Task prompt: Find the line with "You are a computer-use agent." in the entries below, then output every line from it down to the line with "The height and", exactly and with no pictures.

Input data:
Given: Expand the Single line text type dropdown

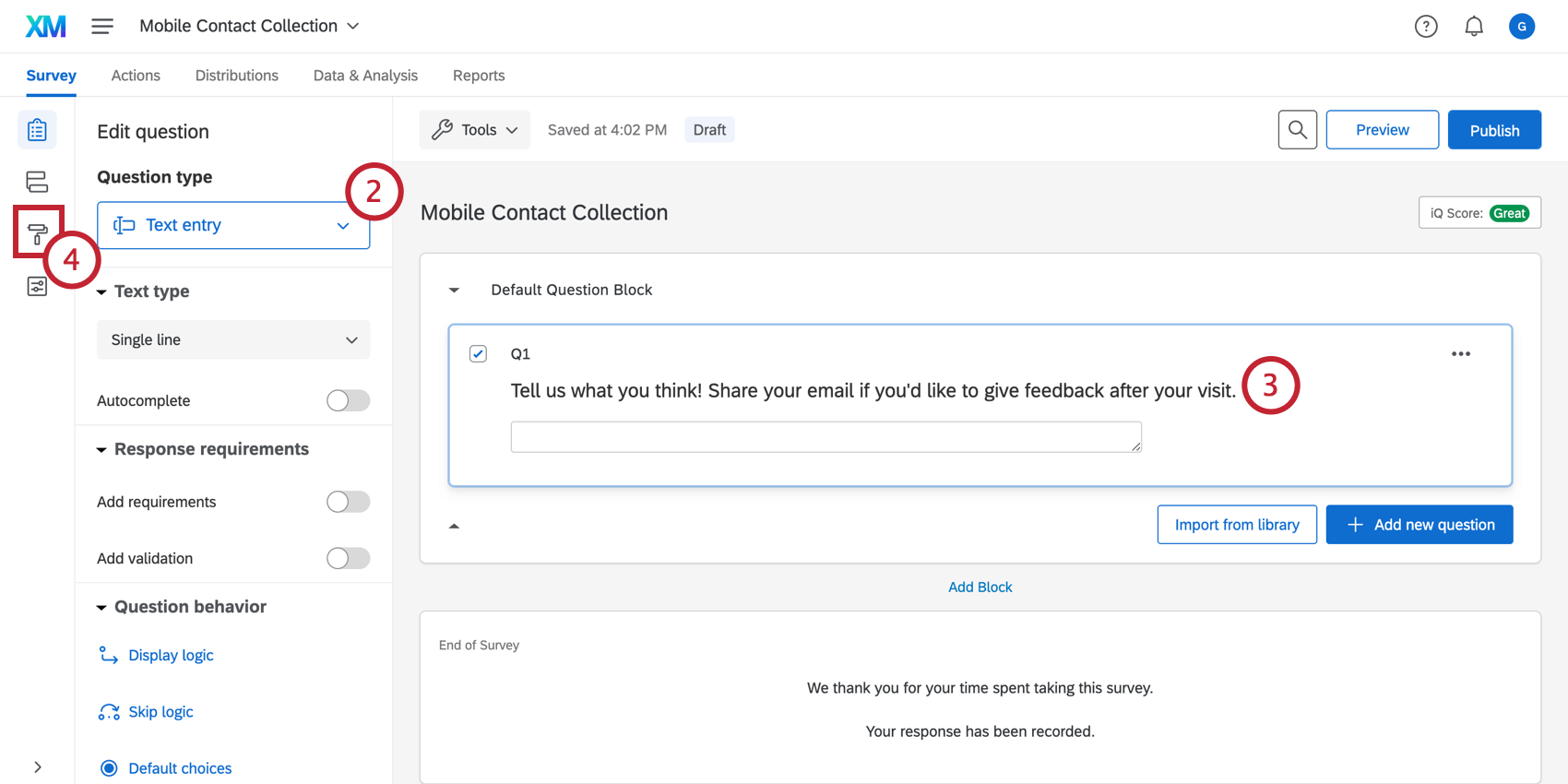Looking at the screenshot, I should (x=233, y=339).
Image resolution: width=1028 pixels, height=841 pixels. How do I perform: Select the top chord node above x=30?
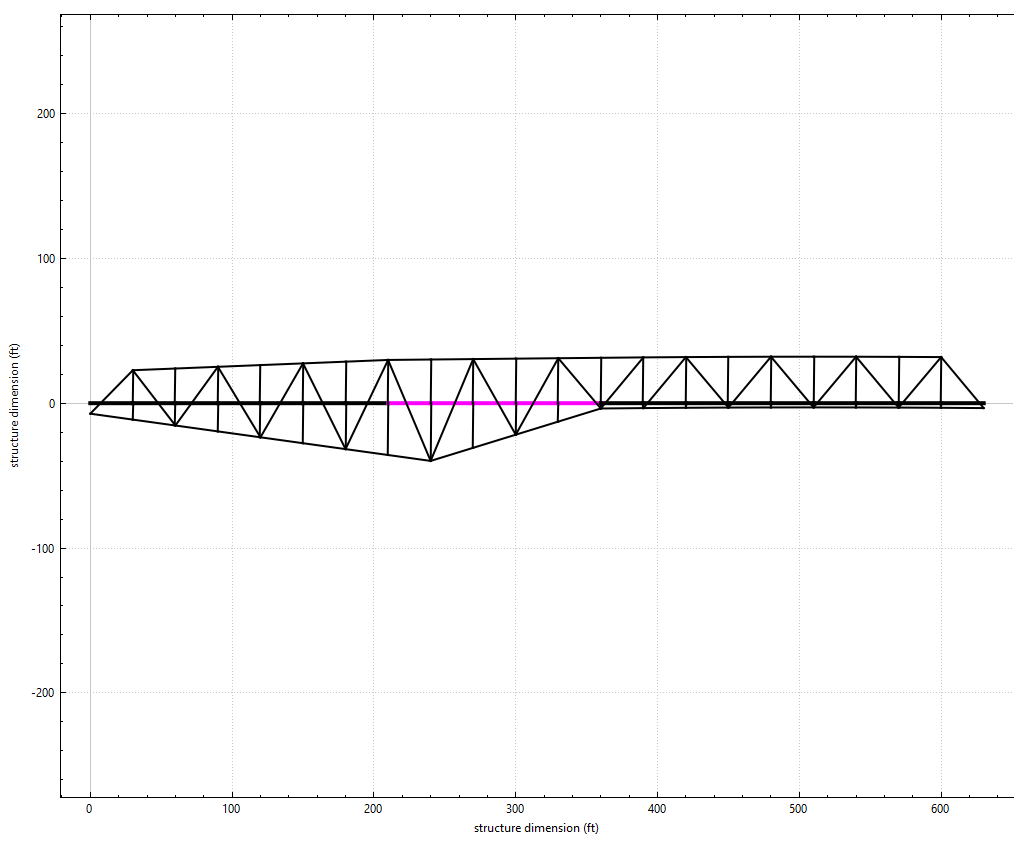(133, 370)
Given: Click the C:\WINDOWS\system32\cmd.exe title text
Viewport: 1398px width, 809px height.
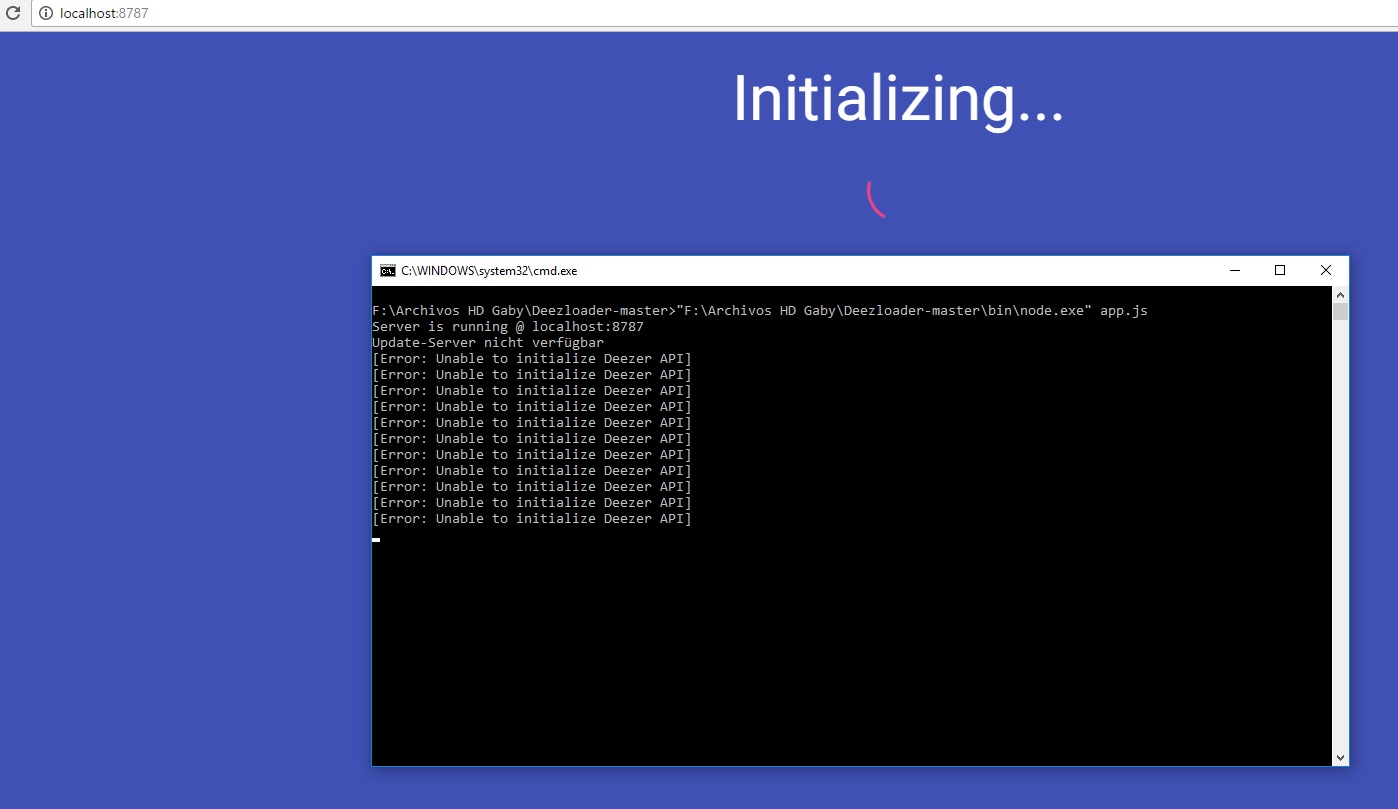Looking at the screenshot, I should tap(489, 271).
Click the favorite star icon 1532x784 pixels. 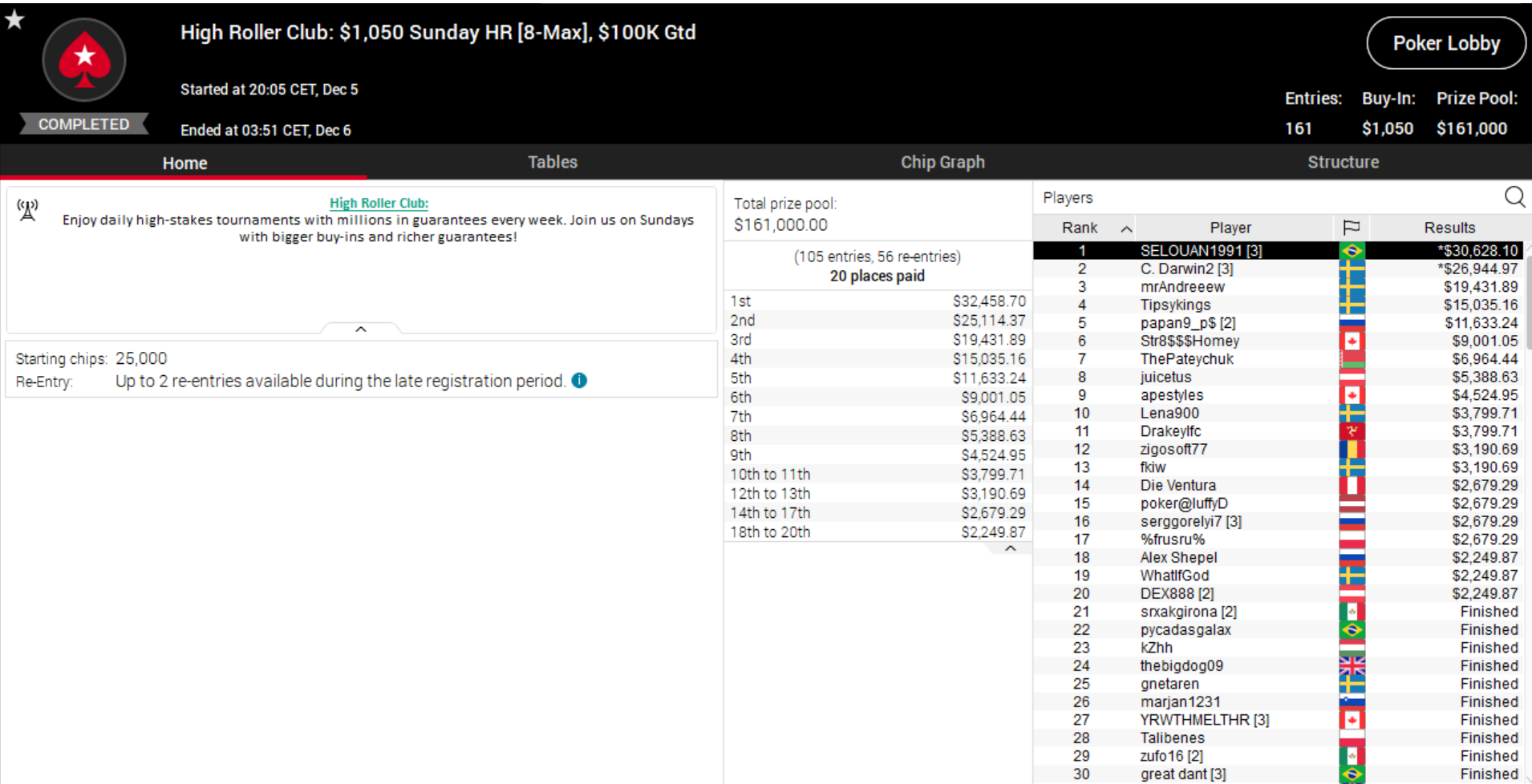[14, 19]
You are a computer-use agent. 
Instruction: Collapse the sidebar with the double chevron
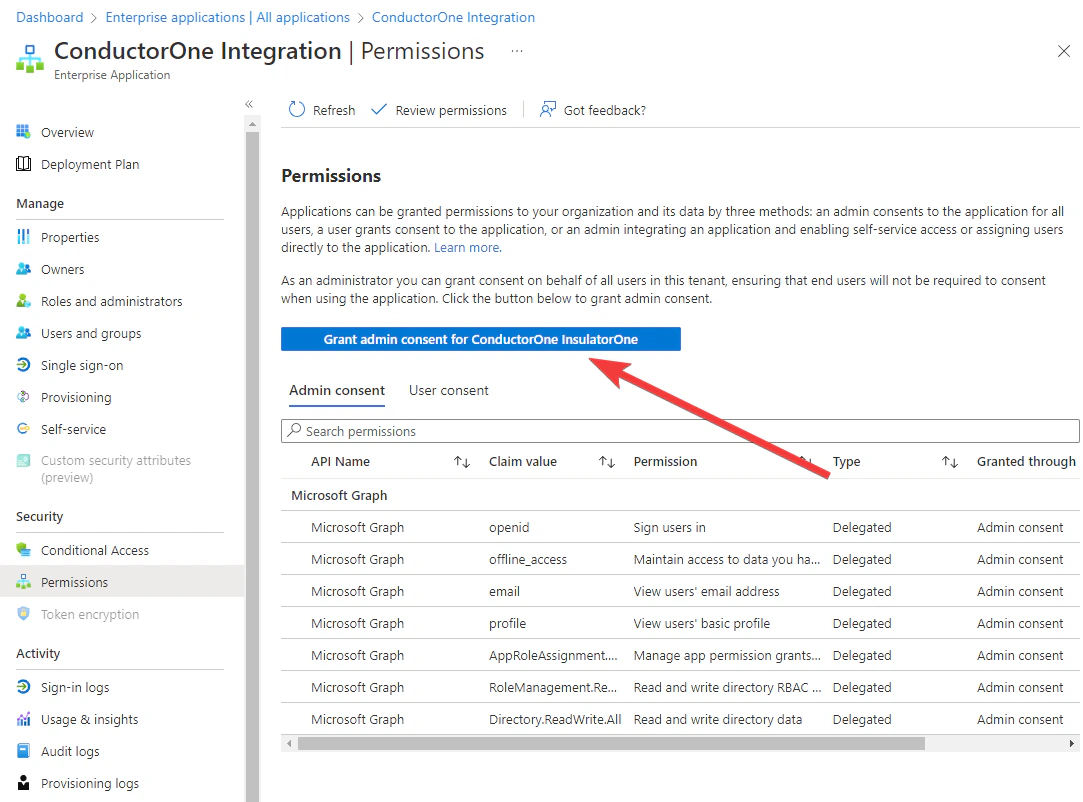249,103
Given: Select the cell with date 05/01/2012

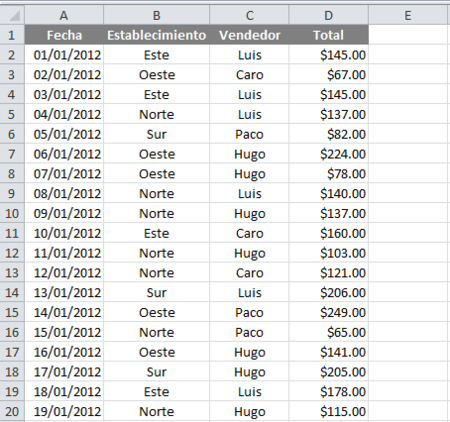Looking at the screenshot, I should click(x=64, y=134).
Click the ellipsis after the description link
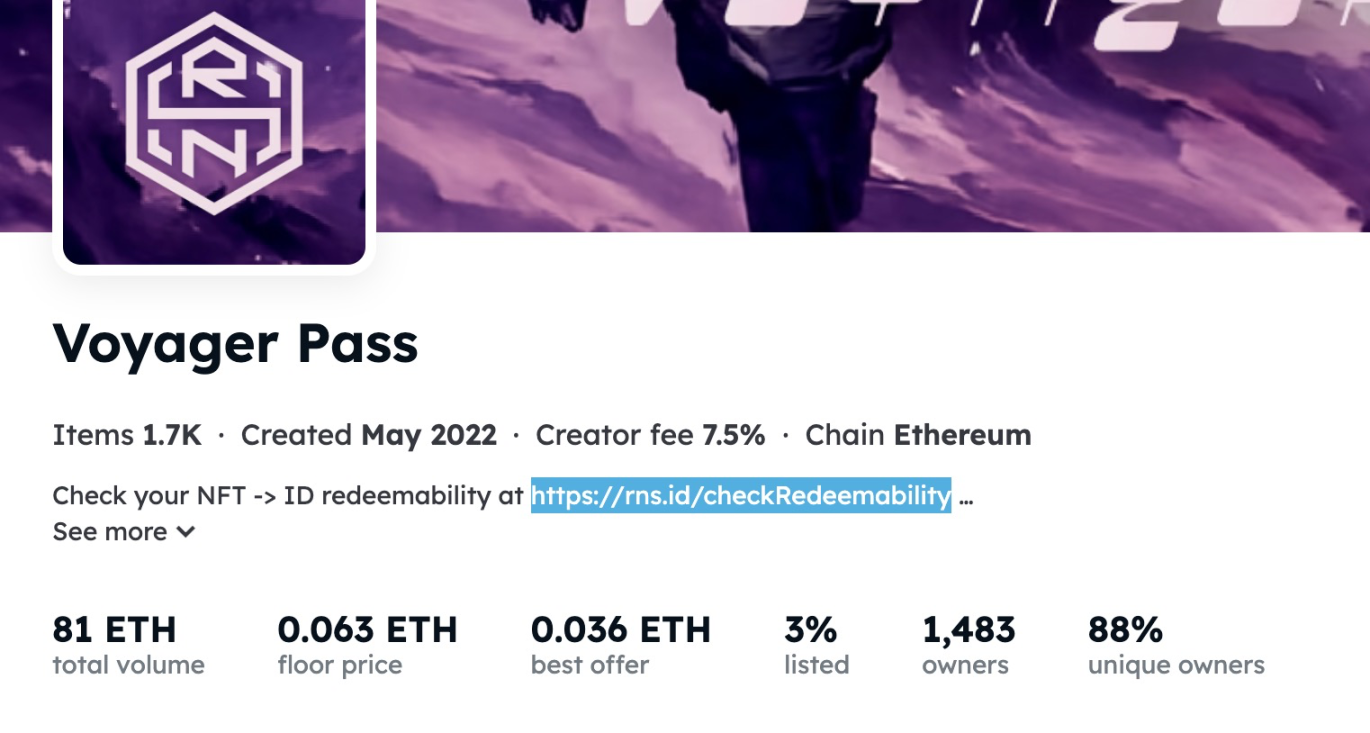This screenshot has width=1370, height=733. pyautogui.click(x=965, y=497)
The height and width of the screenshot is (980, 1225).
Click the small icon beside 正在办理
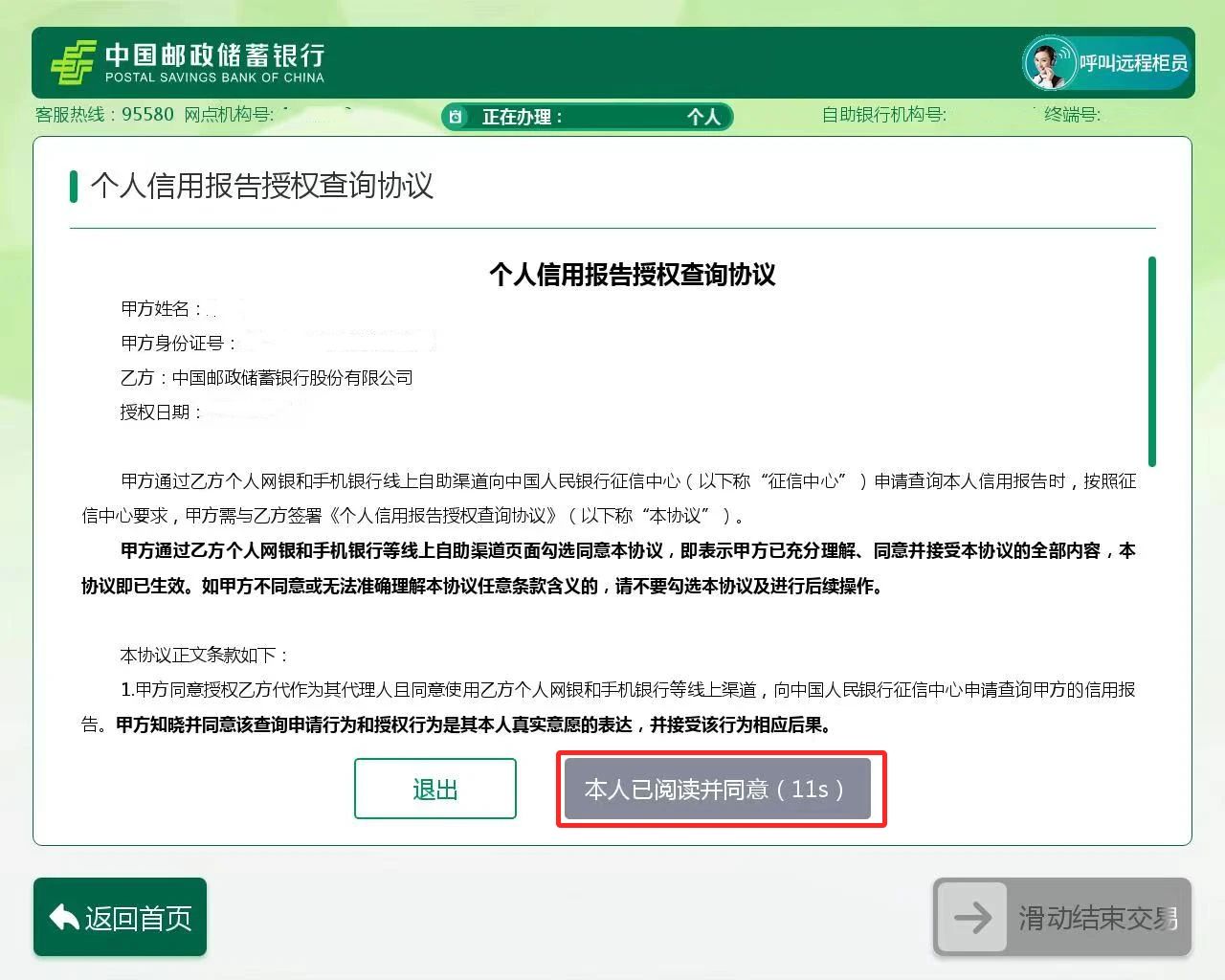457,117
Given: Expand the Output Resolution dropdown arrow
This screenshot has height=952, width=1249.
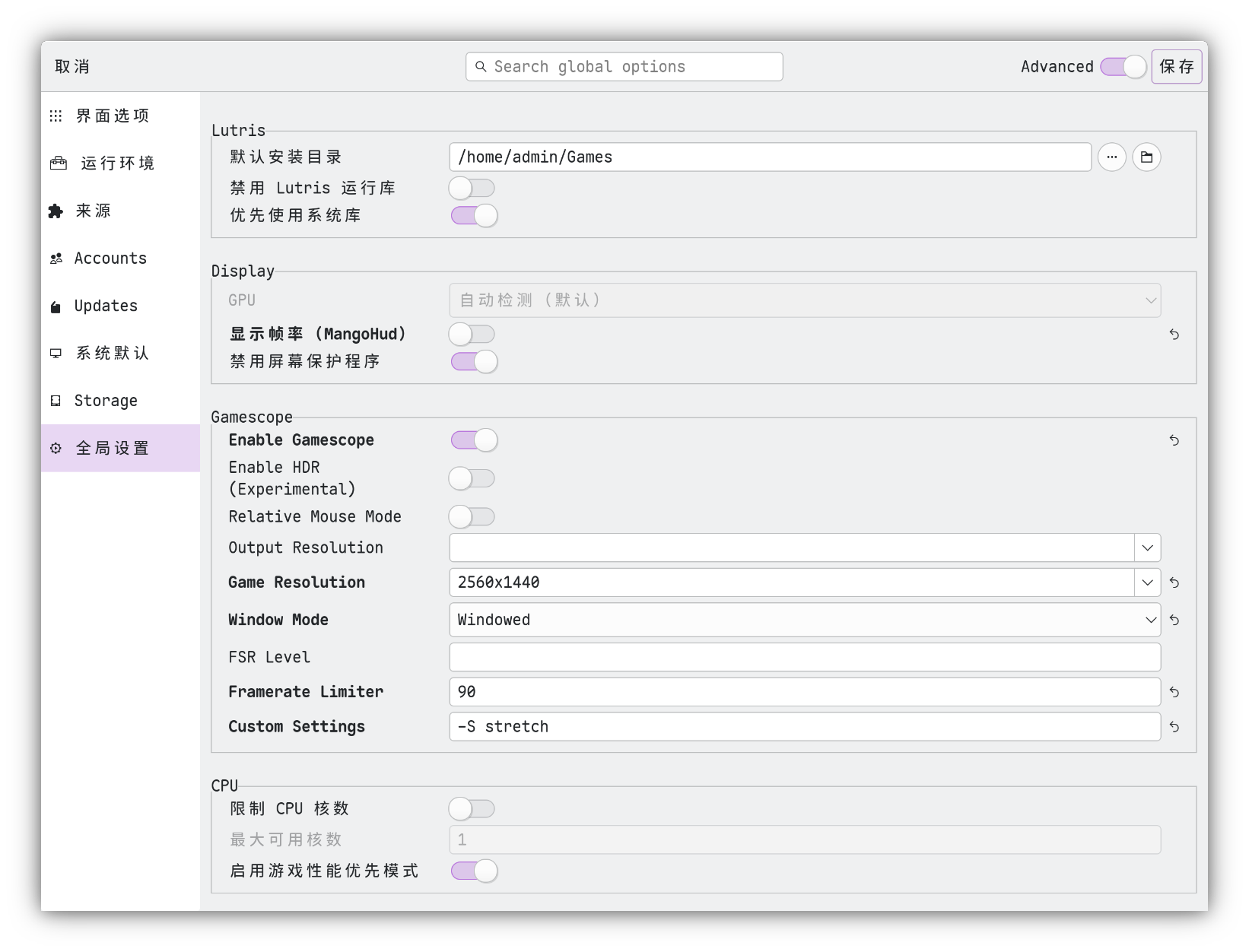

Solution to the problem:
You are a computer-use agent. 
Instruction: Collapse the sidebar with the double chevron
249,103
Given: Select the cell with date 05/01/2012

Looking at the screenshot, I should click(x=64, y=134).
Click the ellipsis after the description link
This screenshot has width=1370, height=733. pyautogui.click(x=965, y=497)
The height and width of the screenshot is (980, 1225).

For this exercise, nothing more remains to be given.